Os democratas devemos aplaudir os responsáveis pela Lava Jato quando agem corretamente, em termos policiais e jurídicos, dentro dos limites constitucionais, combatendo o crime, venha de onde vier. Mas não podemos seguir suas orientações políticas. Eles não têm condições de nos orientar politicamente e não podem nos transformar em macacas de auditório da sua atuação como cruzados da limpeza ética, como uma espécie de Comitê de Salvação Pública que pratica a antipolítica robespierriana da pureza.
Mesmo porque eles até hoje não compreenderam os limites políticos da sua atuação. Em termos políticos, o balanço da Lava Jato, depois de centenas de investigações, condenações, prisões (e não-prisões) é pífio: os chefes da verdadeira organização política criminosa e seus principais subordinados (cerca de trinta) estão todos soltos, essa organização não foi desbaratada e continua atuando e, ainda por cima, está ameaçando (com chances reais) eleger seu grande líder novamente como presidente da República.
Continuemos o balanço. As organizações empresariais que participaram do esquema criminoso de poder do PT continuam funcionando, sob a direção de facto das mesmas famiglias que celebraram uma aliança estratégica com Lula (tal como Krupp e Ig-Farben fizeram com Hitler) esperando lucros incessantes a perder de vista caso o projeto criminoso de poder se eternizasse (numa espécie de “terceiro reich petista”). É o caso da Odebrecht e de outras empreiteiras. É o caso, escandaloso, da JBS (cujo acordo com Janot, o chefe do Ministério Público, em troca da deposição de um presidente constitucional, inaugurou no direito brasileiro um novo instituto: o da absolvição preventiva).
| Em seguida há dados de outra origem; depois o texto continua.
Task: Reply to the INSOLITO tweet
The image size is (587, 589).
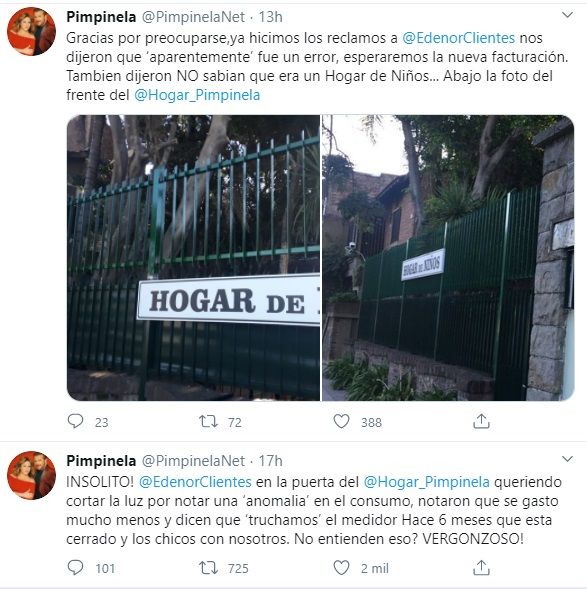Action: tap(75, 567)
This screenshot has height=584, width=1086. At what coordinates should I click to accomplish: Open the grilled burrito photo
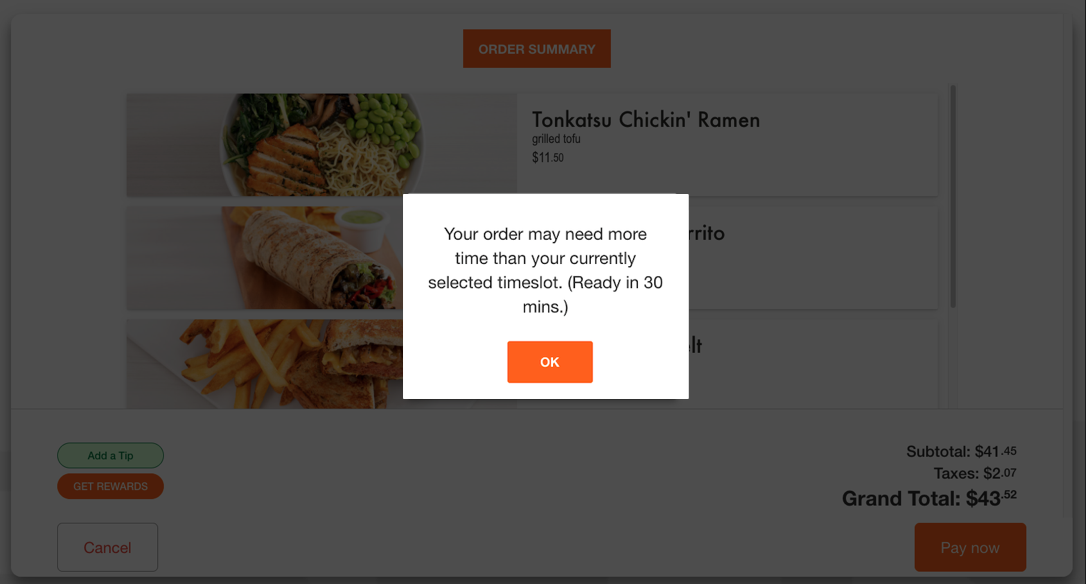tap(265, 258)
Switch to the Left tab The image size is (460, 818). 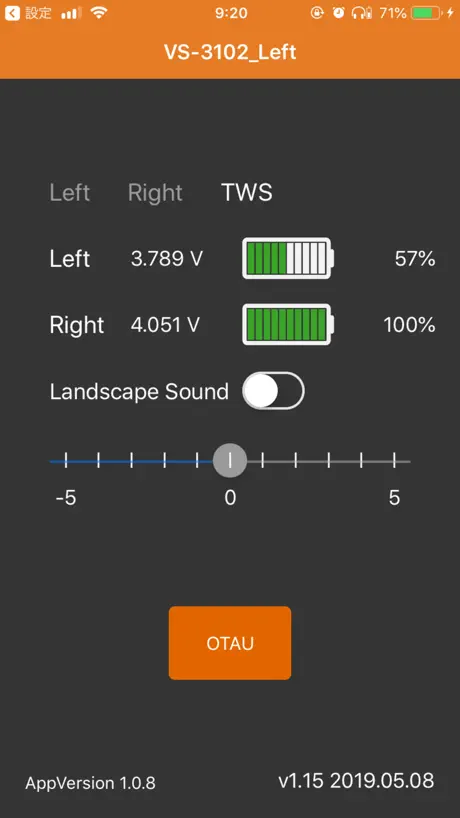click(x=70, y=193)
E qual será o final disso tudo? É claro que o final não poderá ser muito diferente daquele, tão lamentado, da operação Mãos Limpas, na Itália dos anos 1990. O sistema político vai se adaptar às novas circunstâncias e vai metabolizar as iniciativas de parte do Estado para reformá-lo. Sim, é exatamente isso o que vai acontecer, a menos que haja um levante, uma insurreição popular ao estilo jacobino, com legiões de sans-culottes cortando cabeças nas praças. Mas se houver isso, na base da antipolítica da pureza, um Termidor acabará, mais cedo do que mais tarde, com essas vãs (e anacrônicas) esperanças revolucionárias: algum Napoleão estará nos esperando na próxima esquina.
Isso significa que a Lava Jato é inútil? Não! No melhor cenário, alguma reforma sempre haverá. Todavia, por mais discursos inflamados que sejam feitos, ela será incremental. E não será feita sem política.
No pior cenário, porém, toda essa campanha de caça aos corruptos, vai igualar os criminosos comuns que infestam a política com os criminosos políticos que pretendem alterar o DNA da nossa democracia e bolivarianizar o nosso regime. E dois raciocínios se espalharão na população:
1) “Se todo mundo rouba, melhor o Lula, que pelo menos se preocupa com os pobres”
2) “Se todo mundo rouba, quem sabe não chegou a hora de eleger um outsider honesto e corajoso como Bolsonaro (para dar um curto-circuito no velho sistema que apodreceu)”
Ou seja, duas saídas autocráticas. Duas soluções prejudiciais à democracia. Delírio? Longe disso. É o que estão apontando todas as pesquisas de opinião.
A Lava Jato deve continuar no seu terreno próprio. Mas nós, os democratas, não podemos deixar que ela mate a política, nos transformando em torcedores.